Start of Block

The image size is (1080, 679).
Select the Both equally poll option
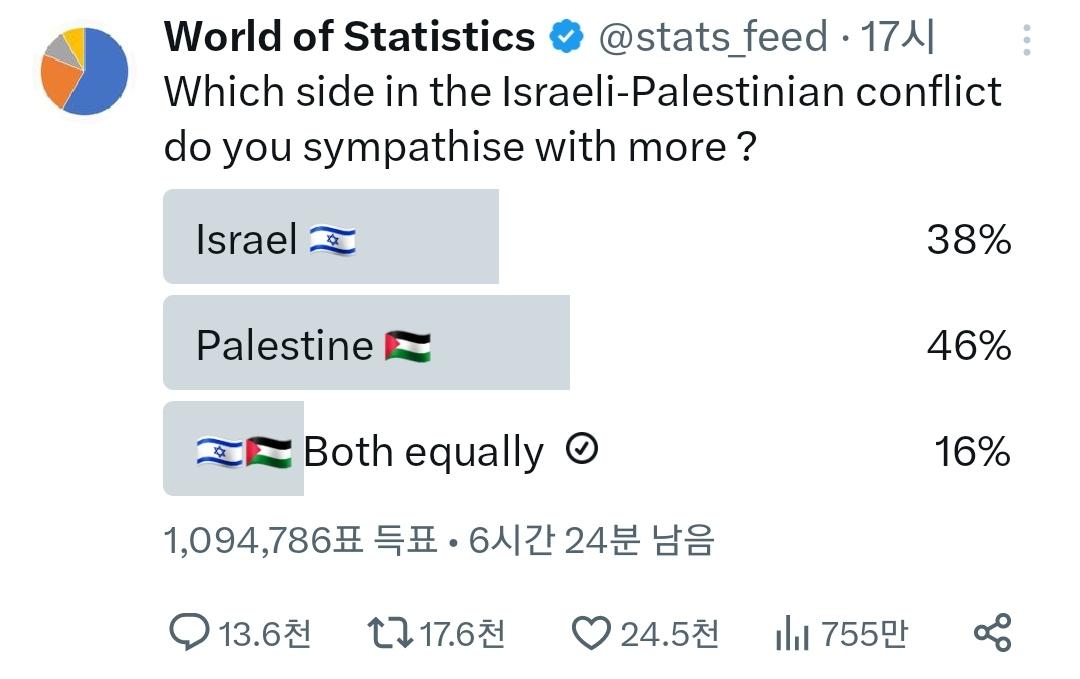pyautogui.click(x=587, y=448)
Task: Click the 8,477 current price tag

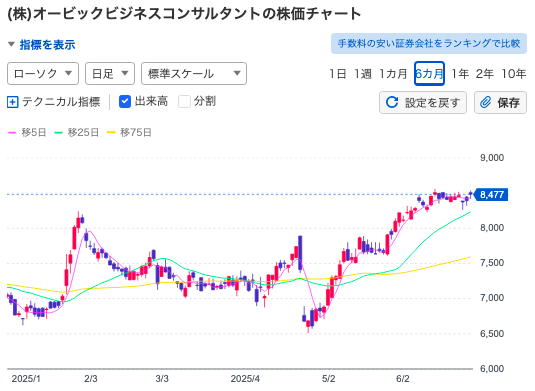Action: pyautogui.click(x=491, y=194)
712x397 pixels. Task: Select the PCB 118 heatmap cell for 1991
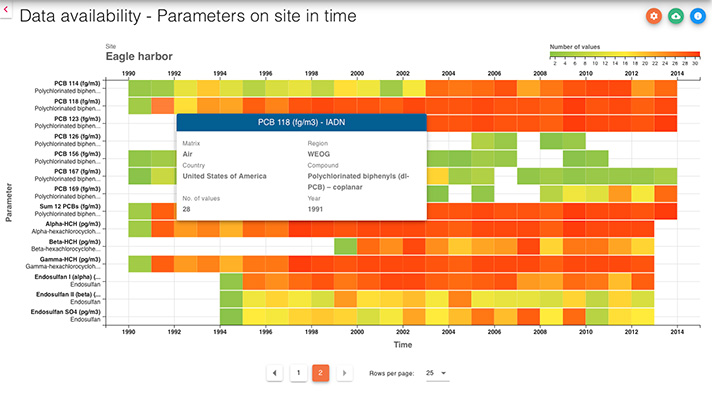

End of Block

* _Work item_
What you need to retype is every line from the one that has "Task: Click the 8,477 current price tag" through the last line of the listing, both included, with the pictures left out.

* _Response for this exercise_
Task: Click the 8,477 current price tag

Action: pyautogui.click(x=491, y=194)
712x397 pixels. Task: Select the PCB 118 heatmap cell for 1991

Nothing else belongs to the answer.